Nie jestem weganką, ale jeśli będzie dostępne w sklepach mięso z hodowli tkankowej to je wybiorę w sklepie. Na razie się pocieszam tym, że zwięrzęta hodowlane są głupsze od zwierząt domowych. A dzikie nieszczęśliwe.

Moi znajomi katoliccy schizofrenicy są bardzo nieszczęśliwi, bo jak dzikich zwierząt nikt n=ich nie leczy, a wręcz przeciwnie są odciągani od prawidłowego leczenia. Ale nie są dzikimi, niebezpiecznymi zwierzętami, tylko dzikimi, niebezpiecznymi ludźmi, więc nie mogę ich odstrzelić.

Niestety ich prawo do nieleczenia się kłóci się z moimi prawami człowieka.

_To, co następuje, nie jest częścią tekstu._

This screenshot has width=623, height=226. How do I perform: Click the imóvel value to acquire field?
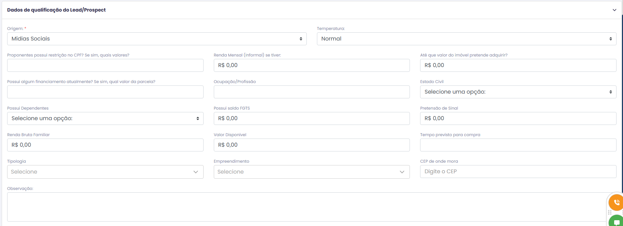[x=518, y=65]
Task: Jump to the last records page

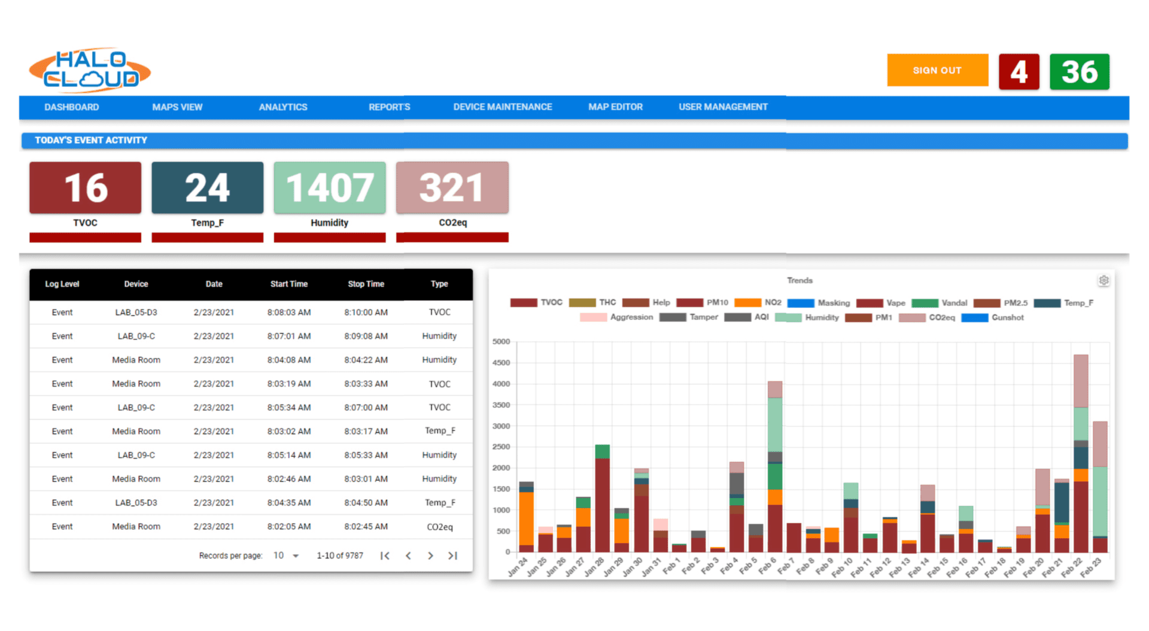Action: tap(453, 556)
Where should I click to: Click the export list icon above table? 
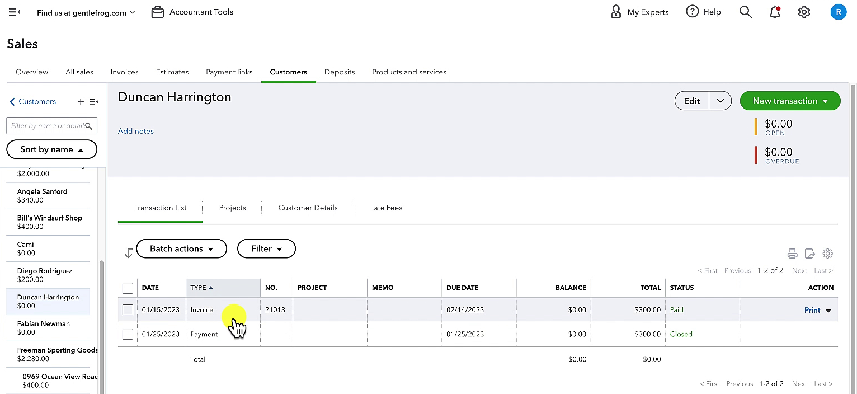(809, 254)
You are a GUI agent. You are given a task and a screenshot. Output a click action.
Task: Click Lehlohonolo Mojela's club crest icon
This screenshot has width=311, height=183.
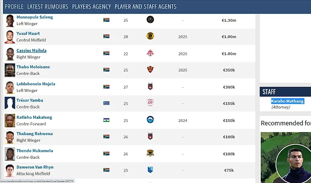150,86
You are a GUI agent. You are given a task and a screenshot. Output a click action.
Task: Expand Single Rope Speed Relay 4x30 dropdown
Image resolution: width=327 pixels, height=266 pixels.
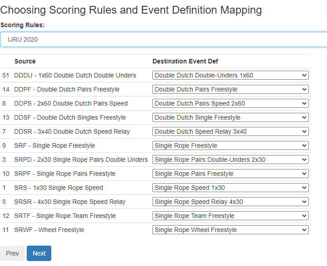pos(230,202)
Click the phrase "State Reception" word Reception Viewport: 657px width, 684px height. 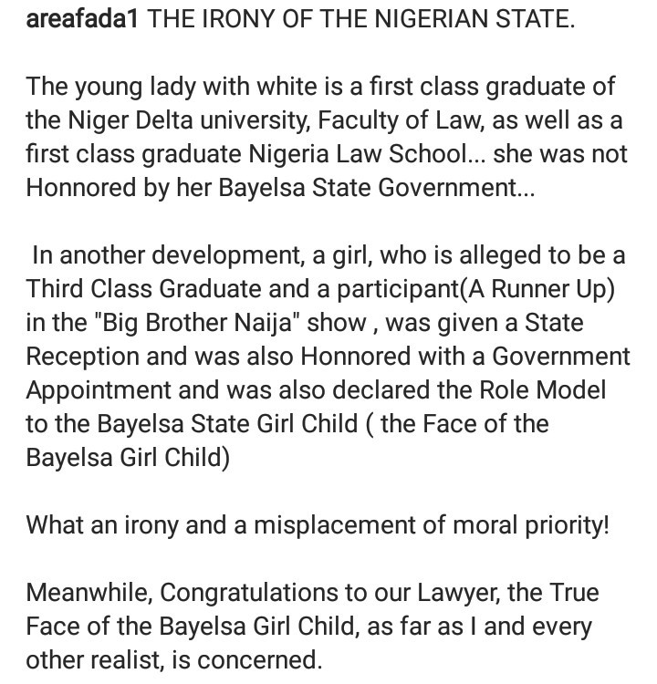click(x=82, y=357)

Odmówiono mi prawa do dobrego życia, co jest jednym z podstawowych praw człowieka. Kościół skazał mnie na tortury psychiczne i fizyczne, bo nie chciałam potwierdzić statusu „świętości” pewnej schizofreniczki. Nie tylko z powodu tego prawa nie mogłam zrealizować się jako kobieta, ale też nie mogłam wykonywać takiego zawodu, jaki chciałam, nie mogłam być z mężczyzną, z którym chciałam być.

Odpowiada za to wszystko Kościół Rzymsko-Katolicki i tę organizację winię za wszystko. To dzicy ludzie, którzy nigdy nie powinni byli mieć na cokolwiek wpływu. I nadal muszę się przed nimi ukrywać, bo ich schizofrenicy (aka „święci”) zagrozili mi śmiercią, jeśli wrócę do fandomu.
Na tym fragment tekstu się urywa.